TEXT BLOCK Start Marker

Louis Auguste Wagner (5 February 1882 – 13 March 1960) was a French Grand Prix driver who won the first ever United States and British Grands Prix. Wagner was also a pioneer aviator.

Early life
Wagner was born in Le Pré-Saint-Gervais, Seine-Saint-Denis.

Motor racing
Wagner began racing cars while in his teens and claimed victory in 1903 driving a Darracq in a voiturette class race at the Circuit des Ardennes at Bastogne, Belgium. Wagner was one of the drivers for the Darracq team in the 1904 Gordon Bennett Cup in Germany that finished 8th and in 1905 at the Circuit d'Auvergne in Clermont-Ferrand, he was eliminated in the first round.

TEXT BLOCK End Marker
EXCERPTED DATA Start Marker

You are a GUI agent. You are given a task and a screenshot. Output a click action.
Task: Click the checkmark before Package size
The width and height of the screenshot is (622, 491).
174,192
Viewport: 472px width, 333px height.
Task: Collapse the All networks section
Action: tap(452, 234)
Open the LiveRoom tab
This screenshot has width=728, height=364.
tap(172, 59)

EXCERPTED DATA End Marker

### TASK A
According to the passage on Louis Wagner, where was he born?
### TASK B
Reproduce the passage on Louis Wagner from "Louis Auguste Wagner" up to and including "a pioneer aviator.".
The material is separate from the passage on Louis Wagner.

### YOUR SOLUTION A
Le Pré-Saint-Gervais, Seine-Saint-Denis.

### YOUR SOLUTION B
Louis Auguste Wagner (5 February 1882 – 13 March 1960) was a French Grand Prix driver who won the first ever United States and British Grands Prix. Wagner was also a pioneer aviator.